At the beginning of the year, the Federal Trade Commission and the Department of Justice called on the public to submit feedback as it begins its review of the guidelines. The letter submitted by the hospital lobby is in response to that call.
Merger guidelines are an important tool in policing potentially unlawful tie-ups, and they also give important guidance to the courts on how to analyze such deals.
The Biden administration has taken a tough stance on mergers and acquisitions. Last summer the president called on the DOJ and the FTC "to enforce the antitrust laws vigorously," calling out the healthcare industry specifically.
In an executive order, Biden instructed antitrust regulators to "review and revise" merger guidelines to make certain patients go unscathed.
The healthcare industry has consolidated at a steady clip, raising concerns about quality and cost to patients. Research shows that hospital mergers do not result in improved quality and lead to higher prices.
Legislators have been increasingly interested in hospital consolidation. In a Senate subcommittee hearing held last year, Martin Gaynor, an economics professor at Carnegie Mellon University said, "hospitals that face less competition charge higher prices to private payers, without accompanying gains in efficiency or quality." He added, "the evidence also shows that lack of competition can cause serious harm to the quality of care received by patients, even substantially increasing the risk of death."
AHA said their member hospitals and health systems continue to face a number of issues each day, including COVID-19.
"Mergers are a vital tool that help hospitals address these challenges," AHA said. "For these reasons, the AHA urges that the antitrust agencies update the merger guidelines to properly recognize the benefits that hospital mergers produce."

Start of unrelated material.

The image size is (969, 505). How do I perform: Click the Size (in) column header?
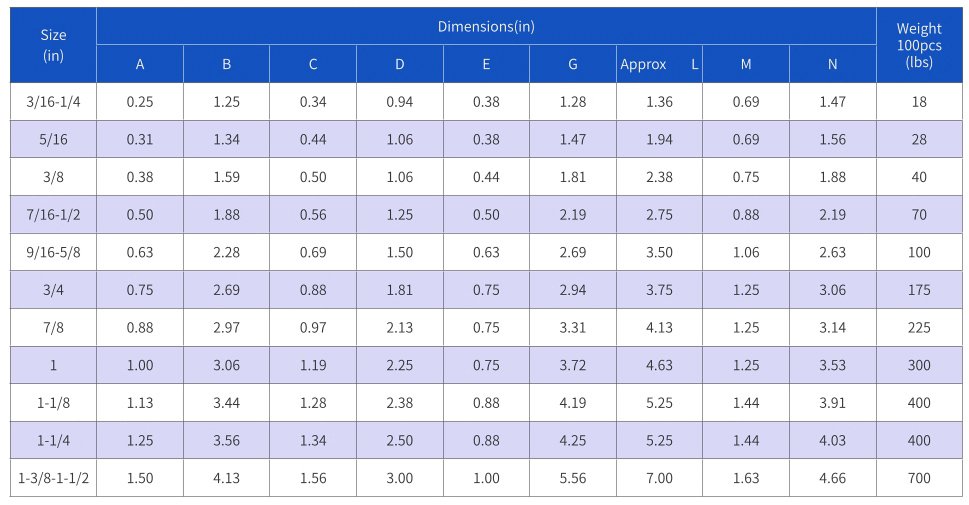tap(53, 45)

The FTC is fresh off two wins challenging separate hospital mergers in New Jersey and Rhode Island.
Most recently, a federal appeals court blocked a tie-up between Hackensack Meridian Health, the state's largest health system, and Englewood Hospital, one of the last independent hospitals in the area, affirming a lower court ruling.
The win follows a victory in Rhode Island where the state's two largest health systems have abandoned plans to merge after a legal challenge was brought by the FTC and the state's attorney general.